At the Full and Change of the Moon Metaphors and Similes

At the Full and Change of the Moon Metaphors and Similes

A Metaphorical Opening

The novel commences upon a metaphorical image of a woman picking her way through plants. In another story or perhaps at another time in this story, this imagery would be benign or even joyful. But not this story and this not time. Not this morning.

Marie Ursule woke up this morning knowing what morning it was and that it might be her last.

She had gathered the poisons the way anyone else might gather flowers, the way on gathers scents or small wishes and fondnesses.”

Time’s Memory

The author not long after the opening considers Marie in terms of being cosmically out of sync through connecting her long-dead memory to the distant offspring of her offspring. The metaphor here is a poetically resonant in this implication of time itself having a memory:

“In another century without knowing of her, because centuries are forgetful places, Marie Ursule’s great-great-grandchildren would face the world too.”

Character Description

The use of metaphorical imagery as a shortcut to delineating character using an economic of language is especially well exhibited in the case of redemption-seeking drug trafficker Carlyle. The quick repetition of the components of compulsion not only enlightens his personality, but reflects the nature of obsession:

So this need to test love, to probe love, to break it open, to see how far it would, to examine it like the line of the horizon until it disappeared, was Carlyle’s possession.”

Of Lust and Occupations

One really quite terrific paragraph devoted to the illicit desires in which everything “was forbidden, just like a secret” is especially effective in its use of metaphor.
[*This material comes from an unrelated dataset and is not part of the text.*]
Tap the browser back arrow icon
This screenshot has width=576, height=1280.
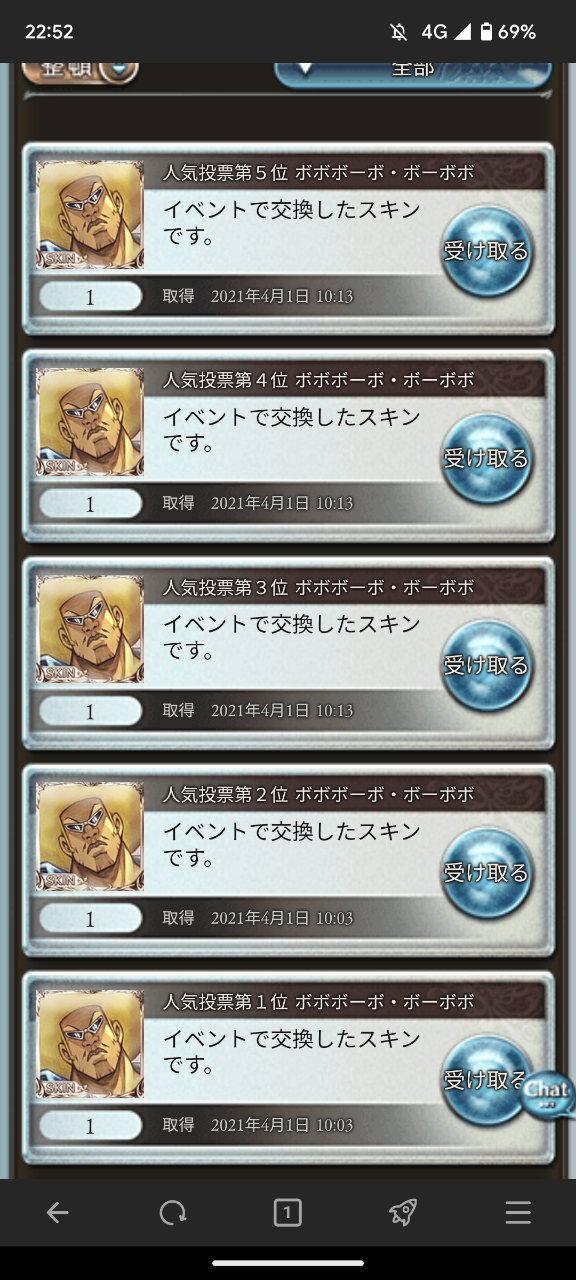click(58, 1213)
Notice the connections the author makes between what the objects of her lust do for a living and what she wants them to do to her:

“She wanted the man who fixed ice-cream freezers to set his tools down and cool her. She wanted the seamstress to take her around her waist.”

Ever Wonder What Great Writing Looks Like?

The author demonstrates a mastery of figurative language that veers from the simple but efficient to the grandly poetic. One remarkable sentence roughly in the middle of the narrative, however, stands out above all. The language conveys both character and place in a vividly described and precisely controlled extension of a single symbolic idea:

“This was the heart of the world, he thought, palpable and brutal, sucking in blood and pumping it out callously without thought, just instinct, that was its only mission and he was a like a vein in it, hungry and just as ruthless.”

Wonder no more. That is what great writing looks like.